Bewertet mit 5 Sternen

Lukas ist Mönch in einem mit Nachwuchssorgen ringendem Kloster und der einzige noch Verbliebene der jüngeren Generation; sein Mitbruder Andreas hat sich jüngst verliebt und ist zwecks Heirat ausgetreten. Die eigene Einsamkeit kompensiert Lukas, indem er täglich im klostereigenen See schwimmen geht. Dort, auf dem See, formuliert er in fiktiven Briefen an verschiedene Freunde seine Gefühle, berichtet uns auf diese Weise, was geschehen ist oder gerade geschieht. Nicht nur im 50 Meter tiefen See tun sich dabei schon mal Abgründe auf. Der junge Mönch kann die Wut über seinen alten Freund nicht verbergen, nicht vor sich selbst, und auch nicht vor dem Freund (dies erfahren wir in einer Rückblende). Vieles klingt verbittert, selbstgerecht, zynisch. Aber dann ist er plötzlich wieder ganz „Mönch“, spricht klug und freundlich mit den Gästen. Und dabei ist das noch nicht mal aufgesetzt; Unkraut und Weizen wachsen bei Bruder Lukas nah beieinander. Eines Tages taucht eine Frau unter den Gästen auf, die ihn fasziniert und die sein rituelles Gleichmaß gewissermaßen durcheinanderbringt. Die beiden reden viel miteinander. Und es scheint, dass sich bei Lukas so mancher gordische Knoten löst ...

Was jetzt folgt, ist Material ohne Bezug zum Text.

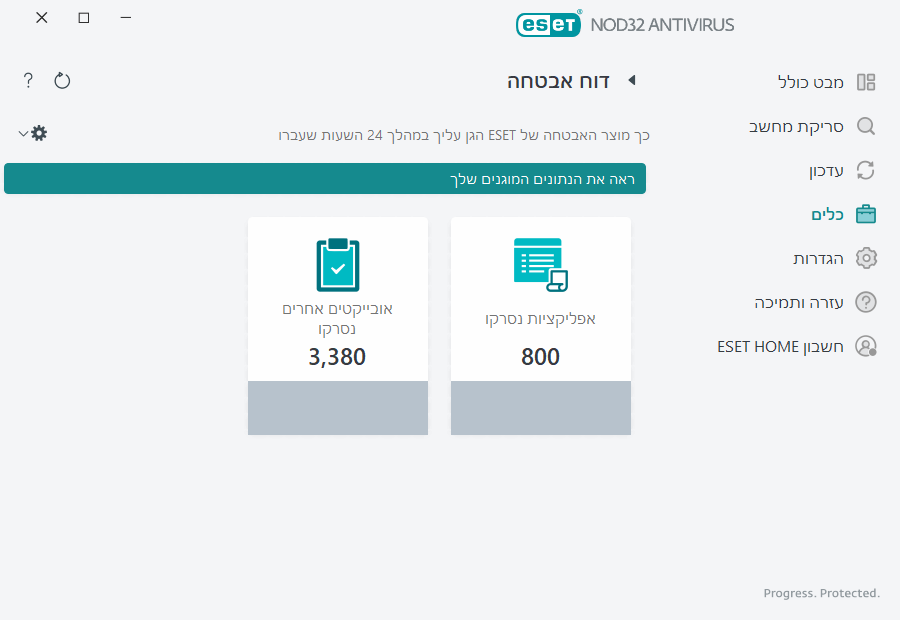The image size is (900, 620).
Task: Click the Help and support question icon
Action: [866, 302]
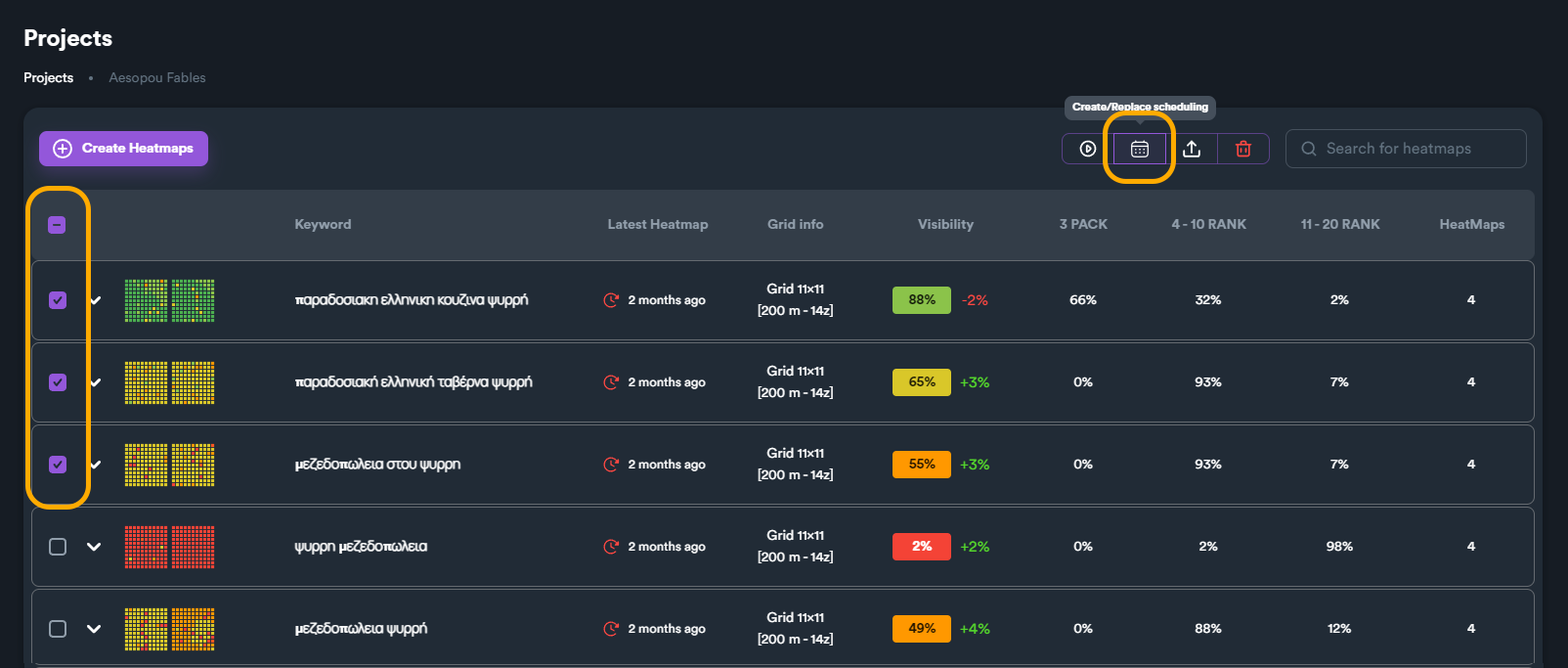Sort by Visibility column header
The width and height of the screenshot is (1568, 668).
point(945,224)
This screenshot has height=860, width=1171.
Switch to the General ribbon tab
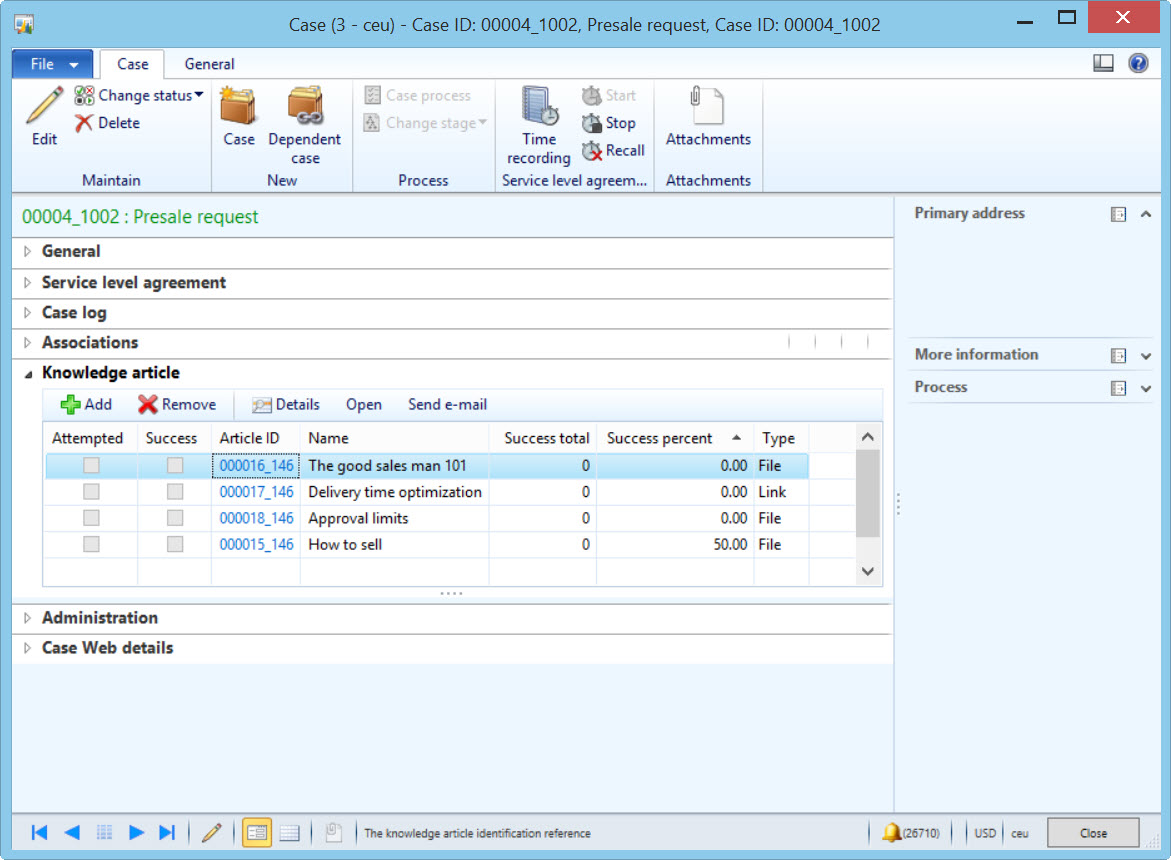point(209,64)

Sprachlich ist das Erste Sahne. Starke Bilder, sprachgewaltig und zielsicher formuliert. Sehr atmosphärisch und irgendwie expressionistisch breitet der Autor die Ansicht des Sees und der ihn umgebenden Waldlandschaft in der Vorstellung des Lesers aus. Herrlich skurril und gleichzeitig real, wie Lukas häufig irgendeinen Gedankengang, eine Erinnerung, plötzlich mit den Worten abschließt „Jetzt gehe ich aber schwimmen.“ Die feine Charakterzeichnung des jungen Mönchs gelingt Moritz Heger sehr; wieder so in Autor mit einer wunderbaren, ehrlichen Beobachtungsgabe.

Nicht ausnahmslos alle Weisheiten, über die Lukas im Laufe der Erzählung nachdenkt, überzeugen mich. Und doch ist dies ein sehr weises Buch. Weise und warmherzig, und in gewisser Weise unschuldig. Die Entwicklung geht ruhig vor sich, das sollte man als Leser aushalten können; ich persönlich fand es wunderschön.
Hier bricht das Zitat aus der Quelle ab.